Oui, certains sont allés de Bristol à Londres. à Bruxelles, Paris, Munich et puis Budapest. Et j’ai fait un concert à Paris, Munich et Budapest. Et à chaque arrêt, on faisait monter dans le train quatre à huit gagnants de la compétition. Et c’était génial.
Tu as une voix très spéciale, grave et profonde. Quand as-tu réalisé que tu pouvais en faire quelque chose et chanter?
J’avais peut-être 15 ou 16 ans. Mais elle s’est améliorée depuis. Avant elle était un peu plus criarde. Je la poussais un peu trop, mais maintenant je la contrôle.Ça me rend heureux de chanter et de raconter des histoires. J’ai de la chance. La meilleure chose que j’ai faite jusqu’ici c’est enregistrer un album. Si je n’en réenregistre jamais un autre, au moins je saurai que j’en ai fait un. Et ça, personne ne peut me le reprendre. J’ai vécu quelque chose du début à la fin. Et c’est touchant de savoir que des gens aiment ma musique.
Quand as-tu appris à jouer de la guitare?
Quand j’avais 13 ans, j’ai commencé à apprendre la basse. Et à mes 14 ans, mon père m’a offert sa guitare et m’a appris quelques accords. Je n’ai jamais voulu devenir chanteur ni guitariste, je voulais juste chanter des chansons. Et j’utilise toujours ces accords aujourd’hui. Mais je ne suis pas un guitariste chevronné, j’aime juste chanter des chansons en m’accompagnant.
Dans plusieurs de tes morceaux, tu chantes a capella. C’est naturel ou difficile pour toi?
Le truc bizarre c’est que tu dis que j’ai une grosse voix, mais pour moi c’est naturel, c’est juste ma voix. Et quand je chante, c’est juste moi qui chante. J’adore les voix. J’ai toujours écouté beaucoup de blues, toutes ces chansons blues d’Amérique et ces rythmes. J’adore chanter a capella, ça ne me rend pas nerveux. Tu peux entendre les silences derrière la voix, il n’y a rien d’autre.
Tu as tourné avec Dancing Years. On les a découvert fin 2013, et c’est un vrai coup de cœur. Comment vous êtes-vous rencontrés?

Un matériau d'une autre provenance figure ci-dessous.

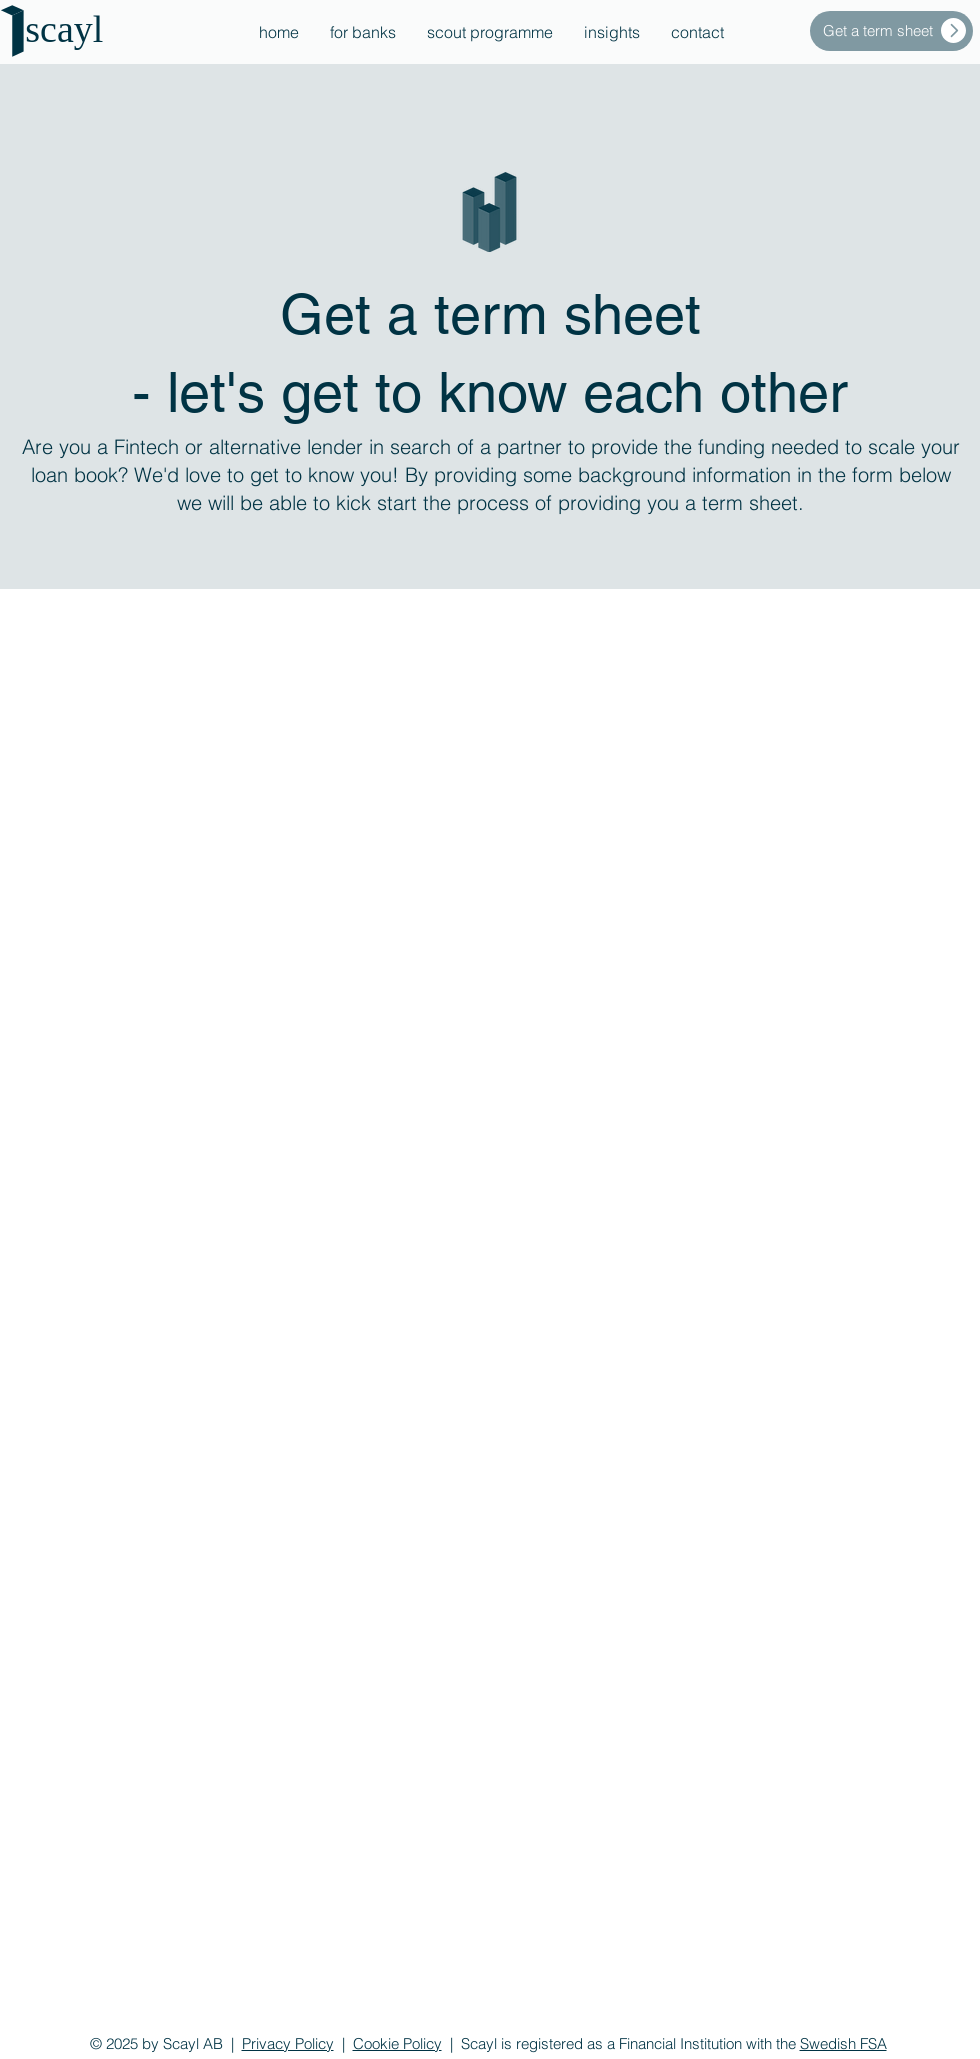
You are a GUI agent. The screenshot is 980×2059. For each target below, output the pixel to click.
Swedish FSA (843, 2043)
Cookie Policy (397, 2043)
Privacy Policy (288, 2043)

Oh, tu les connais? Tu sais quoi, sur l’artwork de mon album, il y a un mec aveugle au téléphone. Je l’ai rencontré à Bristol. Il s’appelle Nathan et était batteur pour Dancing Years dans leur ville d’origine avant qu’ils ne déménagent à Leeds. C’est lui qui me les a présentés. Et franchement, c’est les mecs les plus gentils du monde. Quand quand je les ai vus je leur ai demandé: « S’il vous plaît, est-ce que ça vous dirait de faire ma première partie? » Et ils m’ont répondu: « oui, bien sûr! » C’était tellement génial de passer ce temps avec eux. Ils sont si calmes, et leur musique est magnifique.